Langton returned from his lunch break. Anna had eaten lunch at the desk in his office while familiarizing herself with the case files and Langton’s preliminary notes.

‘He’s been taken back in. You ready?’

She looked up, nodding. There had been no time for nerves to take hold.

‘Do you need to go to the loo?’

‘Yes, I’d better.’

‘OK, I’ll wait outside the room. Have you got everything you need?’

‘Yes.’

‘Good girl. Just take it at an easy pace. Don’t let him ruffle you and remember: I’m right behind you if you need me.’

‘Yes.’

Langton was stacking the files when she hurried out towards the ladies. She clattered into the cubicle and sat on the toilet, willing herself to pee. She was too tense; nothing happened. She gritted her teeth. ‘Come on! Do it.’

At last she went. Anna washed her hands and stared at herself in the mirror. ‘Watch over me, Dad,’ she whispered. Shoulders back, she walked through the door.

*

Anna was heading up the stairs to the interview room when Lewis appeared: ‘Good luck!’

‘Thank you.’

‘That’s from all of us.’

Langton was waiting for her when she turned into the corridor at the top of the staircase. He gave her a smile. ‘Files are in order on the table. You have to read him his rights again.’

‘I know.’

He seemed even more nervous than she was, which in some way calmed her. They walked into the interview room together. Daniels had washed his face and swept his hair back; it looked wet. She avoided looking at him as she sat down.

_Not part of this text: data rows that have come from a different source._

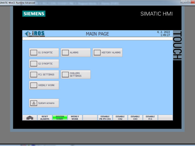195x146 pixels.
Task: Toggle DISABLE CH2 button
Action: click(x=120, y=118)
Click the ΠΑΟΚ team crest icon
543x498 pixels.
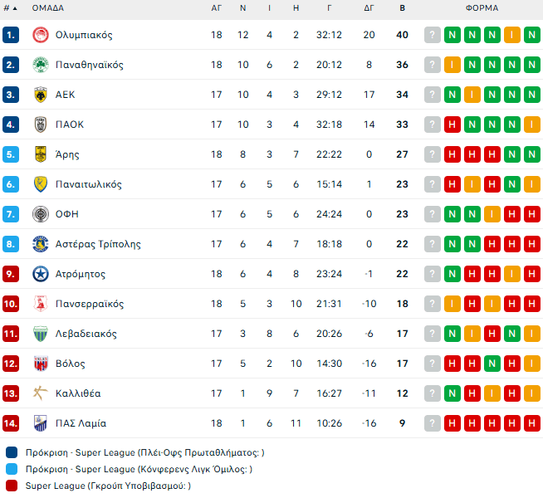point(40,125)
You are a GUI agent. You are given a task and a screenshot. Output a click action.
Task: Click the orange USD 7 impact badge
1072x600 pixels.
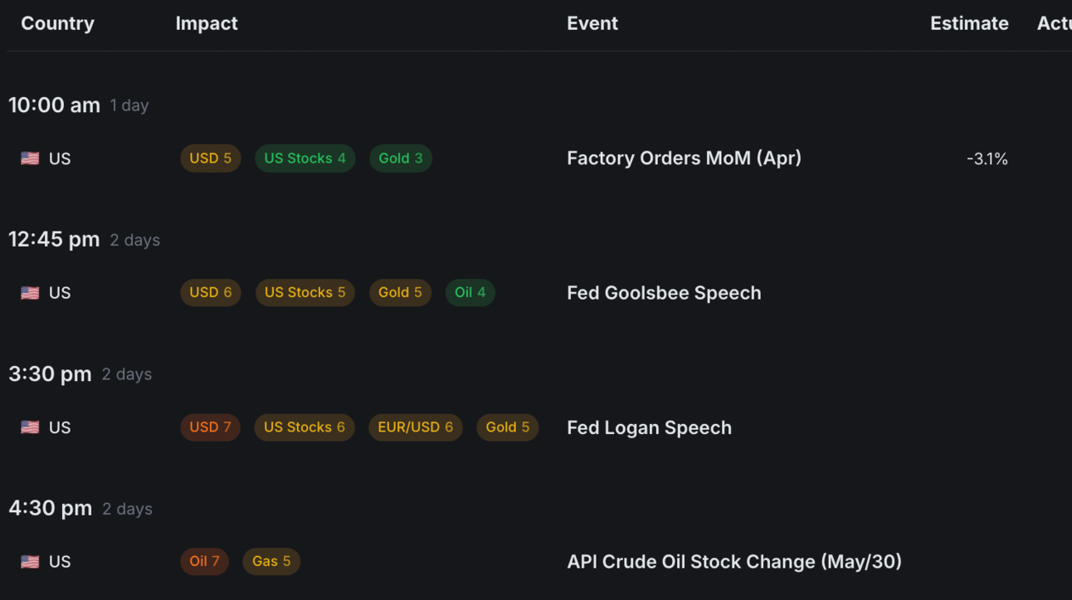click(x=210, y=427)
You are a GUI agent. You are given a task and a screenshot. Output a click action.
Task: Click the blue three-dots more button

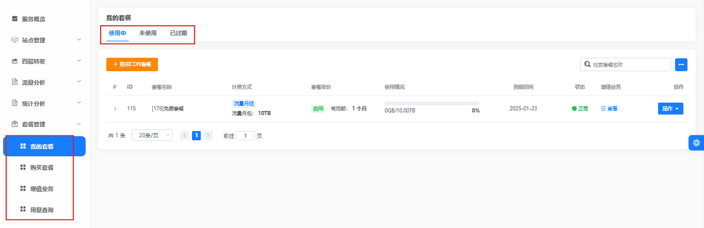pos(681,64)
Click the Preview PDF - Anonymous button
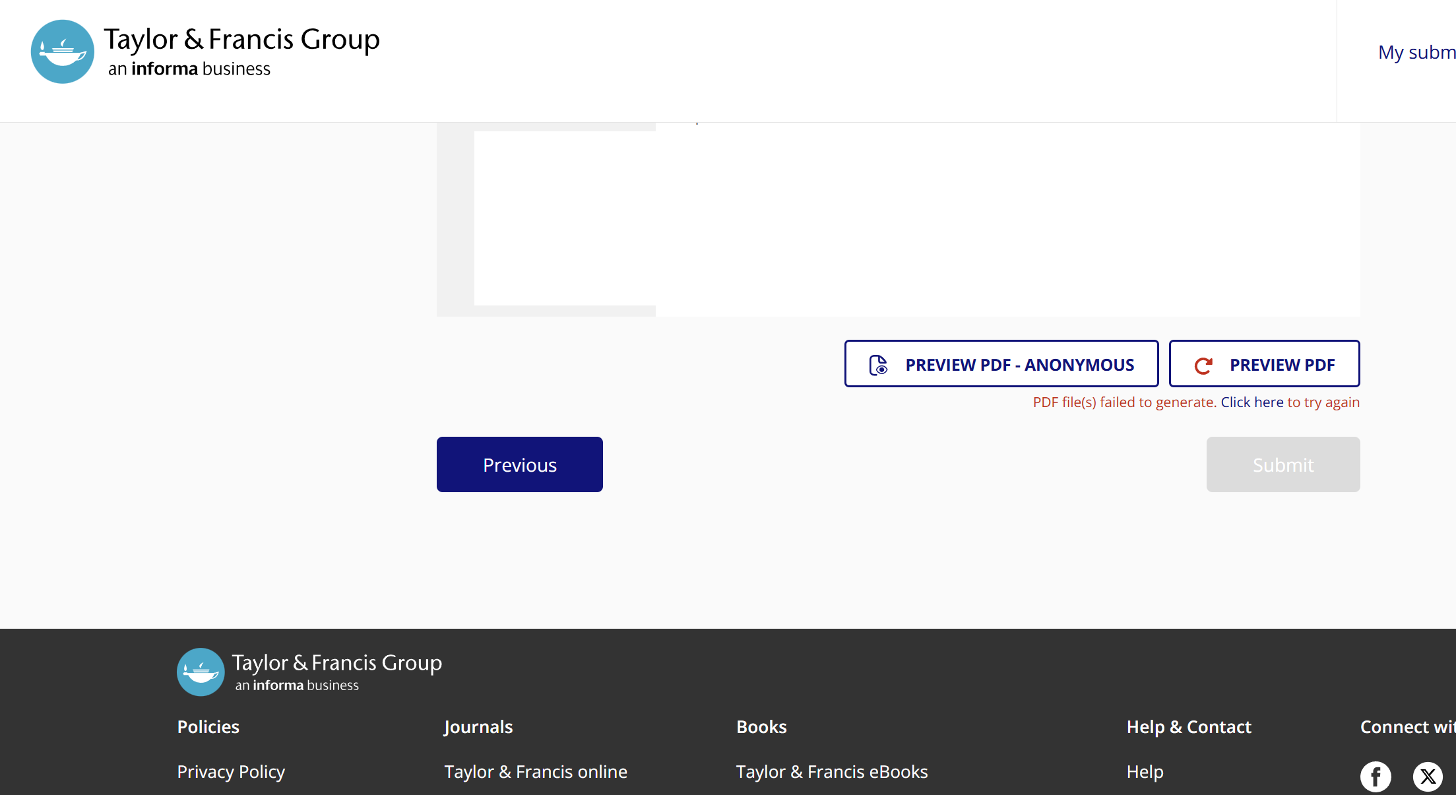The image size is (1456, 795). (x=1019, y=364)
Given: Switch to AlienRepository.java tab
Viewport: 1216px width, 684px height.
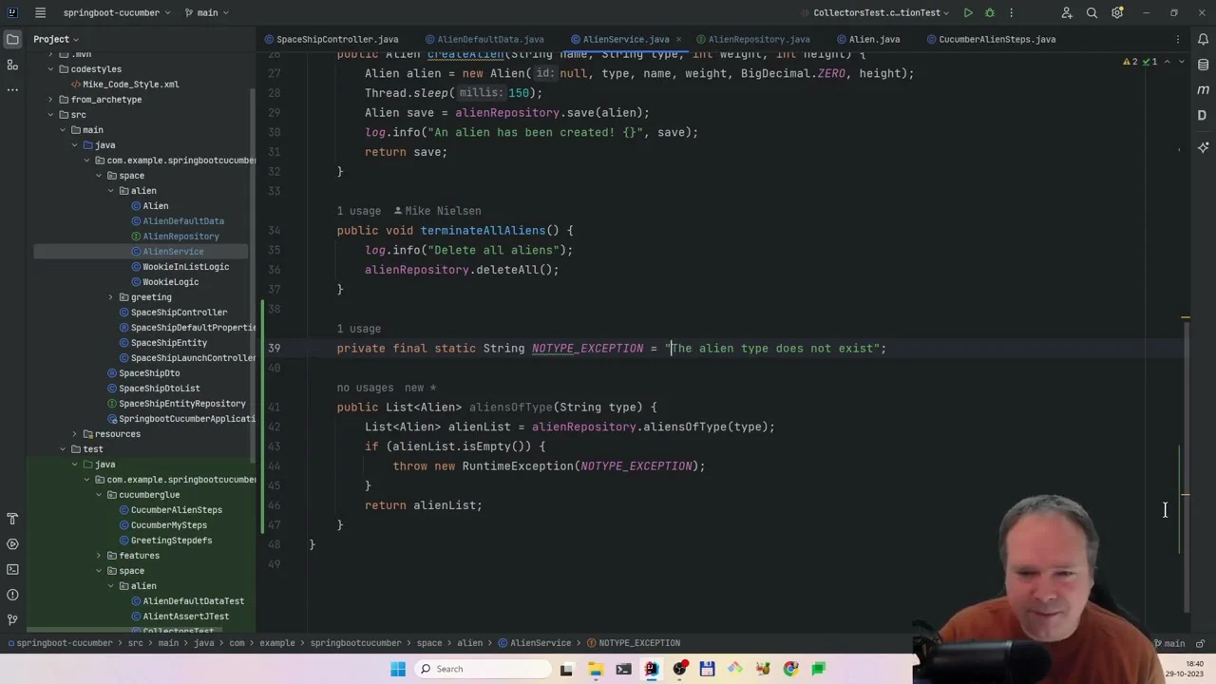Looking at the screenshot, I should point(757,39).
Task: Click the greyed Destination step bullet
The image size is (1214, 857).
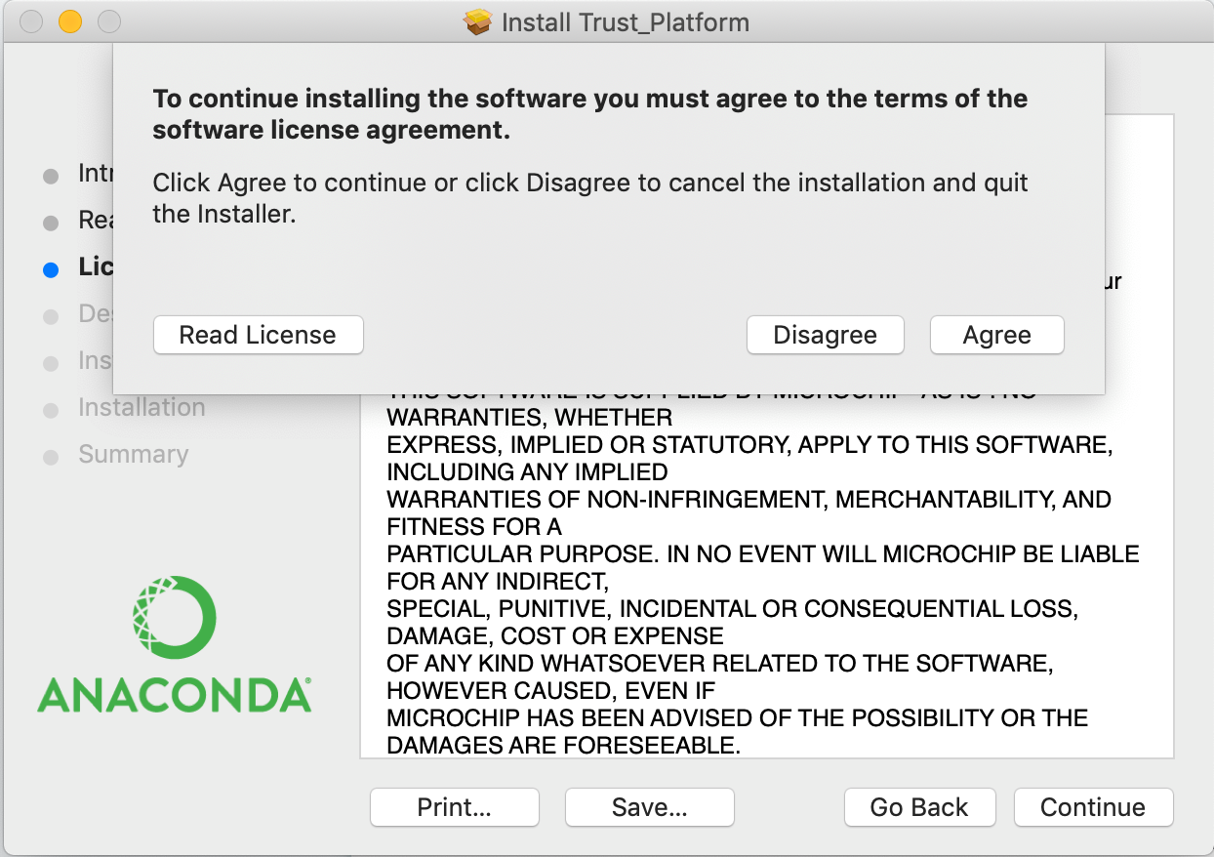Action: click(x=51, y=316)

Langton took his place directly behind her and Radcliff sat down beside Daniels. Anna followed the protocol of checking there was a tape in the tape machine and that the video camera was running. She looked at her watch and stated the exact time, the location and the names of those present in the interview room.

When she had finished reading Daniels his rights, he leaned close and said suavely, ‘You’re doing very well. I’m proud of you.’

She flushed with embarrassment. She spent a few moments looking at the first case file and composing herself, then raised her head to look directly at Daniels. He stared back, unblinking. Though she recalled Barolli saying, ‘watch his eyes; wait for the fear’, there was certainly no sign of fear now. If anything, the former Anthony Duffy seemed to be enjoying the unease emanating from everyone else. She began.

‘Mr Daniels, this morning you admitted killing Lilian Duffy. Could you please tell me what your relationship was to the victim?’

‘You know what it was, Anna,’ he said smoothly.

‘I require you to tell me.’

‘She was my parent.’ His lip curled in contempt.

Anna leaned back in her chair. Face up on the table between them was the picture of Lilian Duffy. ‘This photograph: could you tell me who it is?’

‘It’s her, obviously.’

‘Could you please identify the photograph, Mr Daniels?’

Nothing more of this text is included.